En anglais, on appelle cette matière première la « fat filled milk powder ». En français, on la connaît sous l’appellation « mélange MGV », le sigle désignant les matières grasses végétales. En 2018, 276 892 tonnes de fat filled venues d’Europe ont pénétré le marché ouest-africain, soit une augmentation de 24 % par rapport à 2016. Les importations de poudres de lait entier et écrémé sont quant à elles restées de même niveau : environ 92 000 tonnes arrivent en Afrique de l’Ouest chaque année. Une partie des industriels européens misent sur cette région pour écouler leur fat filled : plus d’un tiers (34,7 %) de leurs exportations partent vers cette région. Le Nigeria est le premier destinataire, suivi par le Sénégal et le Mali. Ces chiffres proviennent d’Eurostat et ont été compilés par l’agro-économiste Jacques Berthelot.
Ces flux commerciaux sont la conséquence de la levée, en mai 2015, des quotas laitiers imposés par l’Union européenne à ses producteurs, et de la hausse de la demande mondiale en beurre. « Les industriels ont produit de plus en plus de crème et de beurre pour ce marché rémunérateur », explique un récent rapport publié par SOS Faim, Oxfam, Vétérinaires sans frontières et un collectif de producteurs ouest-africains dans le cadre d’une campagne intitulée « N’exportons pas nos problèmes ». Mais en fabriquant toujours plus de beurre, les industriels ont produit concomitamment de plus en plus de poudre de lait écrémé. Ils ont accumulé les stocks, ce qui a tiré les prix vers le bas. Or, dans le même temps, le coût des huiles végétales a lui aussi baissé, l’huile de palme devenant par exemple 12 fois moins chère que le beurre. Le mélange de poudre de lait maigre avec de l’huile végétale est de ce fait devenu très bon marché : la fat filled milk powder coûte aujourd’hui 30 % moins cher que la poudre de lait entier.

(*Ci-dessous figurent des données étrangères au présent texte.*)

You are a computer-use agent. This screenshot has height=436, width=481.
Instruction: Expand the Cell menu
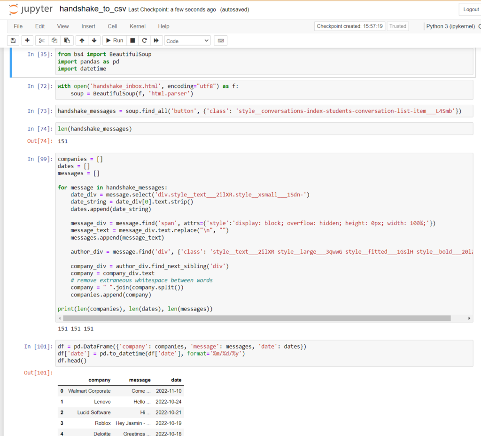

Au Burkina Faso, ces poudres de lait ré-engraissées sont aujourd’hui « partout ». « Elles sont vendues en petits sachets dans les villes, les villages et même les plus petits des hameaux », témoigne Hindatou Amadou, chargée de plaidoyer au sein de l’Association pour la promotion de l’élevage au Sahel et en savane (APESS), basée à Ouagadougou. Arrivés dans des sacs d’une douzaine de kilos, les mélanges MGV sont reconditionnés sur place. Les principales marques commercialisées à Ouagadougou sont Dano, produite par le danois Arla, Litamilk en provenance de Lituanie, Green Flag d’Irlande, Binco de BelgoMilk de la Belgique et Best Choice des Pays-Bas.
La vente de cette poudre de lait ré-engraissée est d’autant plus aisée que toutes les firmes laitières européennes se sont implantées dans la région ces dernières années, par le biais de filiales ou de joint-ventures (coentreprises). Si environ 20 % d’entre elles, dont Danone, cherchent à privilégier l’utilisation de la production locale, les autres reconditionnent sur place les poudres produites dans leurs usines européennes. Au Burkina Faso, même les mini-laiteries, de petites unités de transformation, utilisent désormais la fat filled pour fabriquer notamment des yaourts. Il y a des bénéfices à faire : si le mélange MGV est vendu sur place environ 30 % moins cher que la poudre de lait entier, il a été exporté par l’UE à « un prix inférieur de 42 % en moyenne au prix de la poudre de lait entier de 2016 à 2018 », selon les calculs de Jacques Berthelot.
Carte issue du rapport de la campagne intitulée « N’exportons pas nos problèmes ».
Jusqu’à présent, les entreprises françaises semblent moins présentes que d’autres sur ce marché. Le groupe Danone a expliqué à Mediapart utiliser la fat filled uniquement dans des crèmes glacées vendues sous la marque Fan Milk au Ghana, en Côte d’Ivoire, au Togo, au Bénin et au Nigeria, pour améliorer la « texture en bouche » de ce produit. Quant au groupe Lactalis, il affirme que « sans les poudres de lait enrichies en matière végétale, c’est toute une partie de la population qui n’accéderait pas aux produits laitiers » en Afrique de l’Ouest.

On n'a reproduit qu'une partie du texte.